B. Limited income – everyone, even the most wealthy, has a finite amount of money to spend.
C. Unlimited wants – people’s wants are virtually unlimited.
1. Wants include both necessities and luxuries (although many economists don’t worry
about this distinction).
2. Wants change, especially as new products are introduced.
3. Both goods and services satisfy wants.
4. Even the wealthiest have wants that extend beyond their means (e.g. Bill Gates’
charitable efforts).
D. The combination of limited income and unlimited wants force us to choose those goods and
services that will maximize our utility.
E. Budget line
1. Definition: A schedule or curve that shows the various combinations of two products a
consumer can purchase with a specific money income.
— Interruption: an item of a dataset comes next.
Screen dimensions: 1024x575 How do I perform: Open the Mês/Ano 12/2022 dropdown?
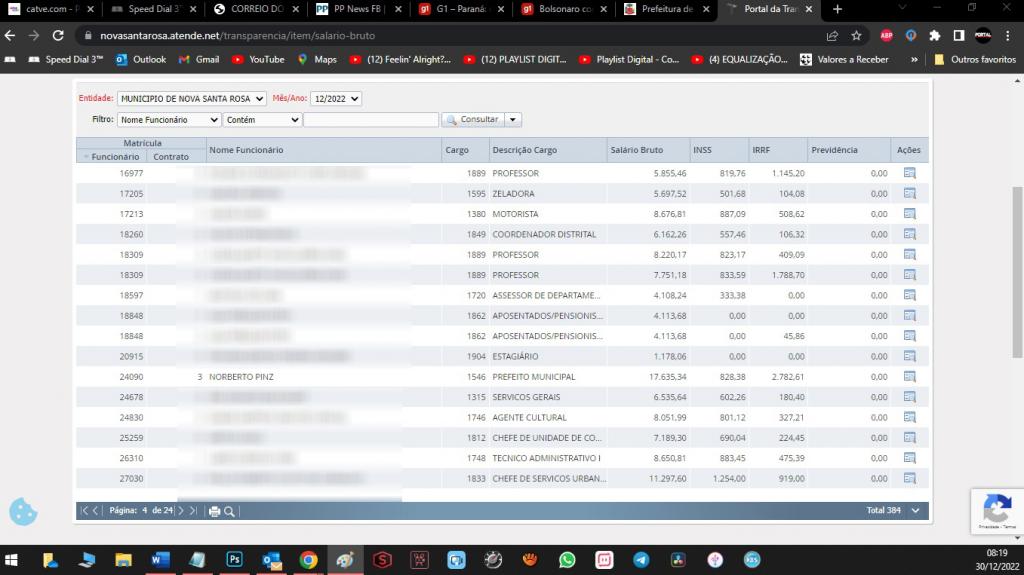[x=336, y=99]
2. The model assumes two goods, but the analysis generalizes to all goods available to
consumers.
3. The location of a budget line depends on a consumers money income, and the prices of
the two products under analysis.
4. The slope of the graphed budget line is the ratio of the price of the good measured on the
horizontal axis (Pb in the text) to the price of the good measured on the vertical axis
(Pdvd). A change in the price of one of the goods will change the slope of the
budget line and change the purchasing power of the consumer.
5. The budget line illustrates a number of important ideas:
a. Points on or inside the budget line represent points that are unattainable given the
relevant income and prices. Points outside (up and to the right) the budget line
are unattainable.
b. Tradeoffs and opportunity costs – the negative slope of the budget line represents that
consumers must make tradeoffs in their consumption decisions; the value of the slope
measures precisely the opportunity cost of one more unit of a good under
analysis.
c. Limited income and positive prices force people to choose. Note that the budget line
does not indicate what a consumer will choose, only what they can choose.
d. Income changes will shift the budget line. Greater income will shift the line out and
to the right, allowing consumers to purchase more of both goods. Increasing
income lessens scarcity, but does not eliminate it.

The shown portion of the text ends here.